Hi Team,
Checking the Canton documentation here, I’ve been able to enable health checks for multiple Canton Participant nodes.
However, the documentation do not mention health checks for Canton Domains. Checking the Scaladoc’s for the health monitoring API (see here), it seems we only have configuration for checking participant nodes. I’ve worked around this by utilising netcat
to check that the public port is available on the Canton Domain node.
However, it would be useful to expose a configurable http endpoint as part of a Canton Domain setup.
Brian
Hi Brian,
The health check uses a “ping” Daml transaction (if configured to use a ping-based check, like in the docs). All Daml transactions run by Canton have to go through a Canton domain, so if you’re only using one domain then the ping is going to check the health of that domain.

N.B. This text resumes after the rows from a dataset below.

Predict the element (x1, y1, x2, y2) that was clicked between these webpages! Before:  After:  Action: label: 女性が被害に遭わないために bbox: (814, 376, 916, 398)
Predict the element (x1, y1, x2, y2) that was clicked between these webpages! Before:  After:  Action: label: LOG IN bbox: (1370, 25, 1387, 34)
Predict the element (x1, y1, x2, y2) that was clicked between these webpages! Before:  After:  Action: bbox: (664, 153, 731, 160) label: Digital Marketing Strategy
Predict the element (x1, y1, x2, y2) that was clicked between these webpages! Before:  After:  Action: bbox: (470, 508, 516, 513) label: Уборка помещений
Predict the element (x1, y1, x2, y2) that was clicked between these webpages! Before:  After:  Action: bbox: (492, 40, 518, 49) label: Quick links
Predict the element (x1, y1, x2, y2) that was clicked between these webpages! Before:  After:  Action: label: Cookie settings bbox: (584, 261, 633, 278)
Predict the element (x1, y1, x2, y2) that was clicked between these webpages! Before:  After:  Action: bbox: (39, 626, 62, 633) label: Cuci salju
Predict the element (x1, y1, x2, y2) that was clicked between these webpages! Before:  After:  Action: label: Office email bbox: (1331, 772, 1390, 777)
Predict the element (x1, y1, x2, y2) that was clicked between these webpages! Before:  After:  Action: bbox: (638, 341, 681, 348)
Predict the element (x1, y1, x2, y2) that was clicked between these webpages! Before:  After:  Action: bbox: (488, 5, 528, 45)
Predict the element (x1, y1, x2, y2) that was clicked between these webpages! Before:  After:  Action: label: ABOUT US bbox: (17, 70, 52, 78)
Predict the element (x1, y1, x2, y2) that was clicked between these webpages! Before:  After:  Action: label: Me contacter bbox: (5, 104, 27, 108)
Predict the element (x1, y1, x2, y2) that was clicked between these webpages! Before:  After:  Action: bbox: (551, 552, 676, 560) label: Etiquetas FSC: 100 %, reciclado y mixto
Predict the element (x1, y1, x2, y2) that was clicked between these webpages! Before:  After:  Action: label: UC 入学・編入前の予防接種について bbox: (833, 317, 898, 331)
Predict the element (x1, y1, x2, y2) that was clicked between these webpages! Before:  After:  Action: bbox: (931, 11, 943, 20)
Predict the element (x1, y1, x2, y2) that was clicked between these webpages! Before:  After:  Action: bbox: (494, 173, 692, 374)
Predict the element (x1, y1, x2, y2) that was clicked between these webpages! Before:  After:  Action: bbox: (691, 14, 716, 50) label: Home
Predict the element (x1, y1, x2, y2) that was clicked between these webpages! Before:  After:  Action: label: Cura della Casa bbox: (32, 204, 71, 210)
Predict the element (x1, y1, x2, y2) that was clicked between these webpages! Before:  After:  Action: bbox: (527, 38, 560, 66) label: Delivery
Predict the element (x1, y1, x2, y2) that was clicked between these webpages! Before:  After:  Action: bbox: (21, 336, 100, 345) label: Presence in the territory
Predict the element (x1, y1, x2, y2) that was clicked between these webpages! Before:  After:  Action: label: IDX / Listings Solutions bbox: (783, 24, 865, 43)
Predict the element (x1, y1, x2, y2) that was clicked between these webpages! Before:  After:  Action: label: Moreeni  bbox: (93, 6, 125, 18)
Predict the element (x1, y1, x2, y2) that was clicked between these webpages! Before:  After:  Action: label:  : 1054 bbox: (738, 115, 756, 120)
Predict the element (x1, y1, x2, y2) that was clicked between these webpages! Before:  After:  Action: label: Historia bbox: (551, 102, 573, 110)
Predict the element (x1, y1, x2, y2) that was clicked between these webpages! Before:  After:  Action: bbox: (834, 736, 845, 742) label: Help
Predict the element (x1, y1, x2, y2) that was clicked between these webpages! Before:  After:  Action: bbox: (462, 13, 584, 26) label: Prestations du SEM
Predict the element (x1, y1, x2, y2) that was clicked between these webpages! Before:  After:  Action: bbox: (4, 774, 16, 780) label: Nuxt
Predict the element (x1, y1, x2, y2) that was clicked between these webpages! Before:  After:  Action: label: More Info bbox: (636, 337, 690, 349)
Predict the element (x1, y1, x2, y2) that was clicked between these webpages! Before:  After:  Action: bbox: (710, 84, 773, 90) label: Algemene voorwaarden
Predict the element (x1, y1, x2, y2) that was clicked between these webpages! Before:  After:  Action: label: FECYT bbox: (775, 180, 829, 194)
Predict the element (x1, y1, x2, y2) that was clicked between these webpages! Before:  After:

I’ve worked around this by utilising netcat
to check that the public port is available on the Canton Domain node.
I’d be interested to know why you need to check the public port is available. Is it for debugging, to check that a running system is still healthy, or perhaps for coordinating a deployment? There might be something else to help.
Hi Phoebe,
Thanks for your reply.
In my use case we are running Canton in a Kubernetes environment, with the domain and multiple participant nodes all running in their own segregated container (also running in their own dedicated pod). Kubernetes needs to know the health of a container in order to keep the target running state for a given configured service. As the domain is running separate from the participants, I need a way to let Kubernetes know if each running container is healthy or not. Kubernetes uses what’s called a livenessProbe
configuration in order to check if a container is healthy and I’ve configured this to run a netcat -z <domain_host> <domain_public_port>
. I took the opinion that the public port is more critical to monitor for a running Canton network than the admin port as participants connect to the public port.
This domain configuration is running thus far as expected - its just the canton solution provided for participants is very convenient and exposes a very useful HTTP endpoint -
monitoring.health {
server {
address = 0.0.0.0
port = 10019
}
check {
type = ping
participant = hubparticipant1
interval = 30s
}
}
1 Like
Hi Brian,
The health endpoint is associated with a Canton process rather than with any specific Canton node. The docs you linked show configuring a ping-based health check, which requires a participant node, but you can also configure an “always-healthy health check” that will return a 200 as long as the health check service is up (docs).
You should be able to add a health endpoint to your domain deployment, as long as you use the always-healthy check. This doesn’t give you much more information than checking whether the public API port is up, but it might make your deployment a bit simpler.
The config for the always-healthy check should look like this:
canton {
monitoring.health {
server {
port = 7000
}
check {
type = always-healthy
}
}
Is this the kind of thing that you’re looking for?
I don’t think there’s a more comprehensive way to check that domain components are behaving correctly in isolation at the moment – the standard check is performing a ping from a participant.
2 Likes
Thanks a lot @Phoebe_Nichols - I think the always-healthy
will solve my problem
I do think it would be rather useful to be able to check the individual components health in isolation as I can envisage production running domains/participants separating the services in their own containers to improve HA and allow for horizontal scaling (ie, the domains sequencer).
1 Like